Directions for this task: Reproduce the data verbatim from the line containing "This screenshot has width=1400, height=691." through the end of the data, including that first line.

________________________

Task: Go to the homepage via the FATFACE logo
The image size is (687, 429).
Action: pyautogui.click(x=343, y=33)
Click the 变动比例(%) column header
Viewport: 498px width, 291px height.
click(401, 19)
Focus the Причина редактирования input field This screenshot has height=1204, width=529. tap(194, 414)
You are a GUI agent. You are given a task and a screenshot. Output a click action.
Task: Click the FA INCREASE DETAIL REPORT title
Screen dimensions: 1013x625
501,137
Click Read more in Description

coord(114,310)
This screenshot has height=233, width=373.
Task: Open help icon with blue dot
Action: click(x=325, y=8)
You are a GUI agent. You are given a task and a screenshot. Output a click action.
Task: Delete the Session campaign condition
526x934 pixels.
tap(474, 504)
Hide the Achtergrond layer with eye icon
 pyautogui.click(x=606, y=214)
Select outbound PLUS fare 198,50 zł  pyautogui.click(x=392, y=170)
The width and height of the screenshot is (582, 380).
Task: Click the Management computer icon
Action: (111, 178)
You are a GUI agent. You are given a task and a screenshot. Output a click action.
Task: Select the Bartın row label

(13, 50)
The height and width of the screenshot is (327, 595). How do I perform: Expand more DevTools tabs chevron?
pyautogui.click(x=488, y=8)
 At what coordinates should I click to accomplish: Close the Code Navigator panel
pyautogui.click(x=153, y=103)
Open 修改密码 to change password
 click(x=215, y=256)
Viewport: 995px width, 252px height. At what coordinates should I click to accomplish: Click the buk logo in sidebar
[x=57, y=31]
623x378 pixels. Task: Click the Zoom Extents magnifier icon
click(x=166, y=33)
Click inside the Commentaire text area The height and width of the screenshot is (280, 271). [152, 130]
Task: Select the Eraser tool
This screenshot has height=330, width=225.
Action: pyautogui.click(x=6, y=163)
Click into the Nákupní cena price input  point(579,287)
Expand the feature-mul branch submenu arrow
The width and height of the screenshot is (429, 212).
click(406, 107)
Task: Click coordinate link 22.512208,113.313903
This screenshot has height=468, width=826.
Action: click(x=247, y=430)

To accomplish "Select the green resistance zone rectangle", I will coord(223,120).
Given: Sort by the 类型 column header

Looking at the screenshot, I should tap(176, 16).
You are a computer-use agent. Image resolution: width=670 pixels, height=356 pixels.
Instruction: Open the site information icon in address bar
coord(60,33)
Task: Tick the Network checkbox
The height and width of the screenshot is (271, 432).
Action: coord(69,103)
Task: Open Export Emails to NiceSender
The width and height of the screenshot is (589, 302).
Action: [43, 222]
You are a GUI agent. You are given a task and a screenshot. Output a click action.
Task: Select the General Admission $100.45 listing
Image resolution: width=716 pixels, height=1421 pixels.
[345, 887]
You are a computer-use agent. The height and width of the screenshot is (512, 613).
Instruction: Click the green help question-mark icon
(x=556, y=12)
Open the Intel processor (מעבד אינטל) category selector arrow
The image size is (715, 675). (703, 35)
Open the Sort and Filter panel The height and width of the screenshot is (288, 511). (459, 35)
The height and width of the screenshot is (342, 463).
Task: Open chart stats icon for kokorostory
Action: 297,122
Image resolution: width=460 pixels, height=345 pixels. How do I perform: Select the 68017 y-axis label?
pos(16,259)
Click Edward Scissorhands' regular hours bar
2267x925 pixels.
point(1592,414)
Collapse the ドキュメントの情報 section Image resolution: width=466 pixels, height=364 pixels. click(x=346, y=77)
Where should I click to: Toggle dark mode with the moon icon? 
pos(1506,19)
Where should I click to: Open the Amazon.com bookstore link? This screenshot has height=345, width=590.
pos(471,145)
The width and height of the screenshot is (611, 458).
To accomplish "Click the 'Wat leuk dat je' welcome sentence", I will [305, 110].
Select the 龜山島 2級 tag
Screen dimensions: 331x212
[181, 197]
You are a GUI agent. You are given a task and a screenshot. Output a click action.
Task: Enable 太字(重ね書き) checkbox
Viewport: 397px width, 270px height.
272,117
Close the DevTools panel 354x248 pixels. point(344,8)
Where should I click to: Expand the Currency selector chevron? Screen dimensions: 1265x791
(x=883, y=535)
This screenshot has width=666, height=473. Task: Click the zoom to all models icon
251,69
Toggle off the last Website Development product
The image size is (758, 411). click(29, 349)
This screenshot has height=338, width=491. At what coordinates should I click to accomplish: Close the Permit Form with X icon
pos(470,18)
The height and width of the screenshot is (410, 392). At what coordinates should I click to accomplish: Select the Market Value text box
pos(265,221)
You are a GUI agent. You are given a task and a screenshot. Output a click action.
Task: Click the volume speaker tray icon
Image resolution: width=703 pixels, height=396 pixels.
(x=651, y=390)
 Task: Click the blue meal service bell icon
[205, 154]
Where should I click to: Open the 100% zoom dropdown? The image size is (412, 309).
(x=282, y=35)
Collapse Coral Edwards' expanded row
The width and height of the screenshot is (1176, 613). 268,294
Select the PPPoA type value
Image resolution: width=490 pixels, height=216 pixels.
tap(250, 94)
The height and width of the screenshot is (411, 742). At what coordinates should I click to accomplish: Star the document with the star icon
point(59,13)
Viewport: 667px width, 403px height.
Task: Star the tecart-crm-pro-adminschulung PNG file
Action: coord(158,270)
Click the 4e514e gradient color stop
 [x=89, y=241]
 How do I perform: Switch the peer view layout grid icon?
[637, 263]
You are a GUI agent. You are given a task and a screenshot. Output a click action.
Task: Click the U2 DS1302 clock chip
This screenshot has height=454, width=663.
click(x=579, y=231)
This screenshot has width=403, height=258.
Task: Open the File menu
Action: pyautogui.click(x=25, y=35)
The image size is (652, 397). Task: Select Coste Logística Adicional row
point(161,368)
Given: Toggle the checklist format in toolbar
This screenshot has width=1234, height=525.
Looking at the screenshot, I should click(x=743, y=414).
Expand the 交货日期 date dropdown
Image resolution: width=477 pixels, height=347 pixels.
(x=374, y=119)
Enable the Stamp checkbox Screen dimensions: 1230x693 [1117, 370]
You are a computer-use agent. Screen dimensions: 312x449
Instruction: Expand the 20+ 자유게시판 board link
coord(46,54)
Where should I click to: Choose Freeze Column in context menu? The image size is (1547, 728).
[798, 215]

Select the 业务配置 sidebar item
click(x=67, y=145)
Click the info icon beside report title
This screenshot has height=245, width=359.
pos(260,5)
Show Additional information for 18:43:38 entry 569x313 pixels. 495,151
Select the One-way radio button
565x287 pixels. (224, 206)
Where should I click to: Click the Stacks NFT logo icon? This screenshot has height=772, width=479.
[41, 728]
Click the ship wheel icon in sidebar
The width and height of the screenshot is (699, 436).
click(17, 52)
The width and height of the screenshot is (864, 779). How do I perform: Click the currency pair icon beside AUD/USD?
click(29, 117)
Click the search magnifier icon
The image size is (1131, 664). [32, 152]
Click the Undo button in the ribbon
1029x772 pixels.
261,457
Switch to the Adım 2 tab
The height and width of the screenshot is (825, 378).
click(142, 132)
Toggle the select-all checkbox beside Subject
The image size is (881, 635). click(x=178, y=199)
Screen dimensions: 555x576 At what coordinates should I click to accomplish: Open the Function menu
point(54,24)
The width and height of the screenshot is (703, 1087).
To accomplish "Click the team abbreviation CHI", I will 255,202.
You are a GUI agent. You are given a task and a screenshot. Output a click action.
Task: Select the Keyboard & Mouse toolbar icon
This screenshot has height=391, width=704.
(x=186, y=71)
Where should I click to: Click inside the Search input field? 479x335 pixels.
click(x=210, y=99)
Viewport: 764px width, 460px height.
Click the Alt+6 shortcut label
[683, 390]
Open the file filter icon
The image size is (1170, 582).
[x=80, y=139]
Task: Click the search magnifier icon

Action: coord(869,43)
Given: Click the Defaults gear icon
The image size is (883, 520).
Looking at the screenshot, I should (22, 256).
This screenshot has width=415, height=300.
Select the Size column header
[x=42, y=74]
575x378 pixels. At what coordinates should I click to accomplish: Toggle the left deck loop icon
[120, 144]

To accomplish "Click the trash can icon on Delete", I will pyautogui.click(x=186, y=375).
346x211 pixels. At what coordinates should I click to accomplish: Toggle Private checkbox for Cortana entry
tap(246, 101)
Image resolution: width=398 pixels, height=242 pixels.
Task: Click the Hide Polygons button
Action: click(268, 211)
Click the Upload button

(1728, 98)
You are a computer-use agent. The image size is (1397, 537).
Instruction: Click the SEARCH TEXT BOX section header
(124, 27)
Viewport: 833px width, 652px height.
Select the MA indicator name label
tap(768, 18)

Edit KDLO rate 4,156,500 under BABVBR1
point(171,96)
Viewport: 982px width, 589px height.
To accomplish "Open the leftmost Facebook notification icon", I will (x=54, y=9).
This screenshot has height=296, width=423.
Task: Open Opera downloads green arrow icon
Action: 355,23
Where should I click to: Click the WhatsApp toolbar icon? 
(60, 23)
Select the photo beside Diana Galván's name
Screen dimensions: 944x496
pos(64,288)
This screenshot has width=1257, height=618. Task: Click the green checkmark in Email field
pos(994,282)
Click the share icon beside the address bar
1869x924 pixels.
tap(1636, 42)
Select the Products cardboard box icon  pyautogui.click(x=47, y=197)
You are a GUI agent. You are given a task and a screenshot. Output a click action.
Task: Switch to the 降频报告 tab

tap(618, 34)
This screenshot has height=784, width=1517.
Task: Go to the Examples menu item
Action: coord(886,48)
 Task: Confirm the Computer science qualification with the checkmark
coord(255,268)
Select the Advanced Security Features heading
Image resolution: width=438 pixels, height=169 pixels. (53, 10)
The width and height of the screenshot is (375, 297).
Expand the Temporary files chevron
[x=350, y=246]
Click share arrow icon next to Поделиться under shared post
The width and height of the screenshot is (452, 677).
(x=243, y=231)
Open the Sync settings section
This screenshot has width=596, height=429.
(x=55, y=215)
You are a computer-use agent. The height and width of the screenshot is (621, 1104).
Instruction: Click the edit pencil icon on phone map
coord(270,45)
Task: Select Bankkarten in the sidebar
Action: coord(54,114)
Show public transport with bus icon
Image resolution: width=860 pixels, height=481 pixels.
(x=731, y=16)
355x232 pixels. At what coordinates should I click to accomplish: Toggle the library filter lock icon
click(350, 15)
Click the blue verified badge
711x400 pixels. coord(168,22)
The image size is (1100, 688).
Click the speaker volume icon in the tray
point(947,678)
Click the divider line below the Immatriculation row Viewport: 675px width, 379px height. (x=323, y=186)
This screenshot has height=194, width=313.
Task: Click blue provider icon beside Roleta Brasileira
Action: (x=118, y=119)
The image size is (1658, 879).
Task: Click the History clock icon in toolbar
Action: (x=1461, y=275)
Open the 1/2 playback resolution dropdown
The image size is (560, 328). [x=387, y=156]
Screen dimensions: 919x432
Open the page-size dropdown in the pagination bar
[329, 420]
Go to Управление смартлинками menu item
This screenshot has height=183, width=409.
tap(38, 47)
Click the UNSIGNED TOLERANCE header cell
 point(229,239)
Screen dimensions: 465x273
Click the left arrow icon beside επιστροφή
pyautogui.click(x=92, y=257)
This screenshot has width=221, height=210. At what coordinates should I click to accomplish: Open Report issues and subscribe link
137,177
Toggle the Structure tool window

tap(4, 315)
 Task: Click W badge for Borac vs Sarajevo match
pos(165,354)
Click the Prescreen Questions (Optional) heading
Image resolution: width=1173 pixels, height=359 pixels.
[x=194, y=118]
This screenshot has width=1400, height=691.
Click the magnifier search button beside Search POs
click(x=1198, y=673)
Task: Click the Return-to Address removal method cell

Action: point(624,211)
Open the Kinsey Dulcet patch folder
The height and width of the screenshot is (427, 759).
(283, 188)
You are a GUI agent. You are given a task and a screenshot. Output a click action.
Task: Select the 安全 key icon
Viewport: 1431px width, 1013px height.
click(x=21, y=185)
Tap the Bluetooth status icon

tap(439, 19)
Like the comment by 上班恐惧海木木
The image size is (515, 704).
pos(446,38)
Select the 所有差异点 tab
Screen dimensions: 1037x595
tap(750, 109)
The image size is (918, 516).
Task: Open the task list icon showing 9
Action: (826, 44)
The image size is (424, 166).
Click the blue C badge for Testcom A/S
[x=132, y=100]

________________________

Task result:
This screenshot has width=1400, height=691.
Click the magnifier search button beside Search POs
click(x=1198, y=673)
Task: Click the Return-to Address removal method cell

Action: point(624,211)
Open the Kinsey Dulcet patch folder
The height and width of the screenshot is (427, 759).
(283, 188)
You are a GUI agent. You are given a task and a screenshot. Output a click action.
Task: Select the 安全 key icon
Viewport: 1431px width, 1013px height.
click(x=21, y=185)
Tap the Bluetooth status icon

tap(439, 19)
Like the comment by 上班恐惧海木木
The image size is (515, 704).
pos(446,38)
Select the 所有差异点 tab
Screen dimensions: 1037x595
tap(750, 109)
The image size is (918, 516).
Task: Open the task list icon showing 9
Action: (826, 44)
The image size is (424, 166).
Click the blue C badge for Testcom A/S
[x=132, y=100]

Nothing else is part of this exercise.